Die Fujitsu-Technologie filtert die grüne Komponente des Lichts aus der Aufzeichnung des Gesichtes heraus und ermittelt daraus den Puls. Die Pulsmessung ist so laut Fujitsu in nur fünf Sekunden möglich.
© FujitsuDie Technologie von Fujitsu macht sich zunutze, dass das Hämoglobin im Blut grünes Licht absorbiert und sich die Helligkeit der Haut mit dem Puls leicht verändert. Die Kamera beobachtet dies, indem sie ein kurzes Video des Gesichtes aufzeichnet. Die Software der Lösung berechnet daraus für einen bestimmten Bereich des Gesichtes RGB-Farbwerte, die sie zunächst um Gemeinsamkeiten bereinigt. Aus der Helligkeitskurve, die aus der grünen Komponente des Lichts resultiert, errechnet die Anwendung schließlich den eigentlichen Puls.

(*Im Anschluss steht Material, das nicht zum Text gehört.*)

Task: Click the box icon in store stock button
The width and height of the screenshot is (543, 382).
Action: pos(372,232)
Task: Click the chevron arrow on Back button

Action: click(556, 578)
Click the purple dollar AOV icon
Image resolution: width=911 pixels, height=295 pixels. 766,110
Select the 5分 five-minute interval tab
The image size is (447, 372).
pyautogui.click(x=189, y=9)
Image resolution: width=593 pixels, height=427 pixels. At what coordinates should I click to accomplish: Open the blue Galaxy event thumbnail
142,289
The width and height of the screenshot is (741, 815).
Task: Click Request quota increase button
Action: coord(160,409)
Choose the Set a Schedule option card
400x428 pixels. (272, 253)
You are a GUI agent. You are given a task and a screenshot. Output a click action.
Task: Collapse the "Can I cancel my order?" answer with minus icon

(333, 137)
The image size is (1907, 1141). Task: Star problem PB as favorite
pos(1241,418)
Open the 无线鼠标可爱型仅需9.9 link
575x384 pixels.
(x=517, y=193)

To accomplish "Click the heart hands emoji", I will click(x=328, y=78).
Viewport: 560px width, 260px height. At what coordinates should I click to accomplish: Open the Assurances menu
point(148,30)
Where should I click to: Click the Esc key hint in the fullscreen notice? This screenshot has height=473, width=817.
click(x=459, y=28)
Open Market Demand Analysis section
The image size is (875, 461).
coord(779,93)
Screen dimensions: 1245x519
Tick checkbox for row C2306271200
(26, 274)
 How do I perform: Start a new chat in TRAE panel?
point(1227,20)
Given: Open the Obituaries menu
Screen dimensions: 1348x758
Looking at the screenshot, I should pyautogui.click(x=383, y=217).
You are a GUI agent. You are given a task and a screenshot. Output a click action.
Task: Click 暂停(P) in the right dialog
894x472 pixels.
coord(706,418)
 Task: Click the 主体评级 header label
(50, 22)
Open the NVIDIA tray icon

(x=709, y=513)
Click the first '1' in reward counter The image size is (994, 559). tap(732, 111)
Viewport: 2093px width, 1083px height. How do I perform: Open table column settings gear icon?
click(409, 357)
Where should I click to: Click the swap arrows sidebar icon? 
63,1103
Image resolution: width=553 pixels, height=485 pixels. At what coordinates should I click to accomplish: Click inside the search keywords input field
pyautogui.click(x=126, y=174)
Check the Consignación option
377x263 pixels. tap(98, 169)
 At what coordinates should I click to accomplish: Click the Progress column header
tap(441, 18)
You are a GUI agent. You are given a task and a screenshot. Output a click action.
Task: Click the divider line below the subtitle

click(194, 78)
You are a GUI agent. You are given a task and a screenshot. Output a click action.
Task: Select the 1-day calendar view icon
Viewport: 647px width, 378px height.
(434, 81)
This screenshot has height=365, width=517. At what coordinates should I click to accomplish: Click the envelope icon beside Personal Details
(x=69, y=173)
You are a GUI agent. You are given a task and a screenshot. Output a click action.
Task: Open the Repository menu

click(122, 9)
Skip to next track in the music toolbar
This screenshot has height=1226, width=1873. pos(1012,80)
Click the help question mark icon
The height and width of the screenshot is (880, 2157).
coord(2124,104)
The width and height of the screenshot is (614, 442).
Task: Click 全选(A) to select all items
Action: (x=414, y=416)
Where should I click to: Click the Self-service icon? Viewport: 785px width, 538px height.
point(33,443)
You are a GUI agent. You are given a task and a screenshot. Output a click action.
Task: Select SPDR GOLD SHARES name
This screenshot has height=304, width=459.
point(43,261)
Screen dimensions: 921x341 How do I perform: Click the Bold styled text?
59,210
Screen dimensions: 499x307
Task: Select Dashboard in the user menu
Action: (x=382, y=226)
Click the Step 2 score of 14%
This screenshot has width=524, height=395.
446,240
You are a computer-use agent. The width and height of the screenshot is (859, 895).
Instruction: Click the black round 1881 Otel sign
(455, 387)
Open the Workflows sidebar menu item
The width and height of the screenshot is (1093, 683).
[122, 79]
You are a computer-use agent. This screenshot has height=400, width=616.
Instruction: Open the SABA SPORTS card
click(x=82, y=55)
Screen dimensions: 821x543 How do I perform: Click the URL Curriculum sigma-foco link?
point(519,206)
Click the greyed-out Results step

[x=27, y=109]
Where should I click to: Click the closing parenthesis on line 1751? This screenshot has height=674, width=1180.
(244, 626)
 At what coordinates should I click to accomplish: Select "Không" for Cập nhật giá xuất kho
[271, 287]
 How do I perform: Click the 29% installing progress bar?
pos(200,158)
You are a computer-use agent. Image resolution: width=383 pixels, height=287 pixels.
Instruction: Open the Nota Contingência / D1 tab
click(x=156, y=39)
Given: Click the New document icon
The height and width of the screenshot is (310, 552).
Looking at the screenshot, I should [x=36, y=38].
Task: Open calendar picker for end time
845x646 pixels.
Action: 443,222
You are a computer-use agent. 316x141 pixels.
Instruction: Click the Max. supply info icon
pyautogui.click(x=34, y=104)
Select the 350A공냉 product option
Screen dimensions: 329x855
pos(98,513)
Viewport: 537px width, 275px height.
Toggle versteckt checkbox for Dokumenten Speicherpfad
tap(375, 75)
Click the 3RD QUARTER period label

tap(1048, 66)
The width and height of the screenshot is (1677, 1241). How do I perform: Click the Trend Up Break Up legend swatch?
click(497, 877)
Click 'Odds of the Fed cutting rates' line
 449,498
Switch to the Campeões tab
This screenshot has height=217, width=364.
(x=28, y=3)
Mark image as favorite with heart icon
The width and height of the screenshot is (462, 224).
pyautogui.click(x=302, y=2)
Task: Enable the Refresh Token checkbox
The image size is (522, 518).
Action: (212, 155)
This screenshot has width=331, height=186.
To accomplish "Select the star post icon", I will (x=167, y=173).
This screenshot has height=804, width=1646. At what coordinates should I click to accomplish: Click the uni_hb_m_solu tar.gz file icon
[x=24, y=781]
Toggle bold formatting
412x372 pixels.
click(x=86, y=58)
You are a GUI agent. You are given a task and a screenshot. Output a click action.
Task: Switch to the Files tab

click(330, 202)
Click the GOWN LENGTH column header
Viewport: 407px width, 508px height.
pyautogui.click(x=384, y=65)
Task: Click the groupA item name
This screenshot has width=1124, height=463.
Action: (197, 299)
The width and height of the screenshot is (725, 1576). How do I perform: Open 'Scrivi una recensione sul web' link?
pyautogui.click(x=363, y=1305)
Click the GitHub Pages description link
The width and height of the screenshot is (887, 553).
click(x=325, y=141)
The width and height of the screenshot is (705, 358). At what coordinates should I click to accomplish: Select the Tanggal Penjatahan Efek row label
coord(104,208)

Um die Messung so genau wie möglich zu halten, verwirft das System Kameraaufnahmen, in denen sich der Nutzer zu stark oder falsch bewegt - etwa, wenn die Person den Kopf zur Seite dreht oder plötzlich aufsteht. Von diesen notwendigen Korrekturen abgesehen, erachtet der japanische Technologiekonzern das System als Möglichkeit, den Puls eines Menschen rund um die Uhr zu dokumentieren. Insbesondere durch den Einsatz verschiedener Kameras soll dies möglich sein: Etwa könnte eine Kamera im Spiegel den Puls in der Früh messen, das Smartphone beim Surfen unterwegs und die Webcam im PC während der Arbeit.
Laut Fujitsu soll das Verfahren noch in diesem Jahr zum Einsatz kommen. Insbesondere im Gesundheitsbereich sieht Fujitsu ein Anwendungsfeld: "Nutzer könnten ihren Puls relativ einfach und ohne spezielle Geräte mit der nötigen Regelmäßigkeit messen", so eine Verlautbarung des Konzerns. Doch auch die Sicherheitstechnologie sieht Fujitsu als Einsatzfeld: Konkret könnten Messgeräte an den Zugängen von Event-Locations oder als Teil der Sicherheitsschranken in Flughäfen verräterische Pulsfrequenzen erkennen. Daraus ließen sich Rückschlüsse auf eine Erkrankung oder auf ein verdächtiges Verhalten schließen.